La solución circunstancial de la lechería en lo atinente a su rentabilidad, pasa, según mi criterio, por una reducción no menor del 20 por ciento de la producción anual. Esto se lograría mediante la dolorosa pero útil decisión de enviar el 20 por ciento de las vacas lecheras al mercado de carnes.

De este modo se eliminaría la sobreoferta y se colocaría a la industria y al gobierno en la situación de tener que cerrar plantas y despedir trabajadores, triste y extrema medida que parecería ser la única capaz de lograr un resultado. Así se evitaría una mayor destrucción de la producción lechera, lo que, de ocurrir, también impactaría sobre los precios al consumidor y, por consiguiente, el bolsillo de los argentinos.

Luego de tantas vueltas y mentiras, y de la patética negación de lo inevitable, éste sería el único camino para sentar al gobierno y los industriales en una mesa seria de negociación. En tal caso, la consecuencia debería ser la legislación de un paquete de reglas del juego permanentes, medidas que fluctúen con la sobreoferta y la suboferta, y generen un horizonte a futuro que permita que la lechería argentina aproveche la demanda internacional creciente, escenario en el que podemos competir con amplias posibilidades.

Un último dato, a propósito del reciente viaje a Nueva Zelanda de una comitiva santafesina presidida por el gobernador Antonio Bonfatti. A fines de los 90, ese país austral, que tiene 3.5 millones de habitantes, producía más o menos lo mismo que nosotros; es decir, unos 9.000 millones de litros de leche. Hoy produce 16.000 millones de litros y nosotros 10.000 millones, aunque esta es una cifra que tiende a retroceder.

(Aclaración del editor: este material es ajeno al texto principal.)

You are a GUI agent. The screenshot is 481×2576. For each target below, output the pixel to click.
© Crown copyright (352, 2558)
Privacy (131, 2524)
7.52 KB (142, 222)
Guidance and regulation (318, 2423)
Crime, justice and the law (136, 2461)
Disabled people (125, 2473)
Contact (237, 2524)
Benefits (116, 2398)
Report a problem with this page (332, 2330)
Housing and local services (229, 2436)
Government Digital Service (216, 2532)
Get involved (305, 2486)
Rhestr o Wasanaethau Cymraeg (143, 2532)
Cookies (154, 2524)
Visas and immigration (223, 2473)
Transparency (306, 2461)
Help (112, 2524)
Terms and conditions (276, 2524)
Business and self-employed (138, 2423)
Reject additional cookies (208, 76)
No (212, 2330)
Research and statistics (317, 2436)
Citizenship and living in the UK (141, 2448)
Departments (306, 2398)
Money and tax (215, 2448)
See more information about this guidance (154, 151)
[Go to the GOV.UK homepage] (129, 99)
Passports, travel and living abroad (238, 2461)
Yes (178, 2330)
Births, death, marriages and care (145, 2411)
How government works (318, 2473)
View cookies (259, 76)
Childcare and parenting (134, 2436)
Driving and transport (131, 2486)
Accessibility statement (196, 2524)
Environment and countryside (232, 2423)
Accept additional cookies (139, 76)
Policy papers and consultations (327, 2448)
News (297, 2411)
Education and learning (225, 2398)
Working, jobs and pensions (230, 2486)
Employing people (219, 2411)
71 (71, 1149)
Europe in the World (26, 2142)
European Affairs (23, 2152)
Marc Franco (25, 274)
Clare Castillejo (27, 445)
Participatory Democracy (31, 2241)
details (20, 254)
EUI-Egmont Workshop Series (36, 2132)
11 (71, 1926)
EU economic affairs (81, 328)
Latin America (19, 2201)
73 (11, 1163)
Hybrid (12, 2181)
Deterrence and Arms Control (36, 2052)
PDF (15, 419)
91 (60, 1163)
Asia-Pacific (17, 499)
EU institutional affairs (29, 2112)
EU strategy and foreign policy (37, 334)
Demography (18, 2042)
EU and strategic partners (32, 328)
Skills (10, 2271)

De la mencionada producción neozelandesa, más de 15.000 millones de litros se exportan a los mercados asiáticos. Nosotros podríamos hacer algo muy parecido si alcanzáramos una producción semejante, lo que es perfectamente posible.

 

La solución circunstancial de la lechería en lo atinente a su rentabilidad, pasa, según mi criterio, por una reducción no menor del 20 por ciento de la producción anual.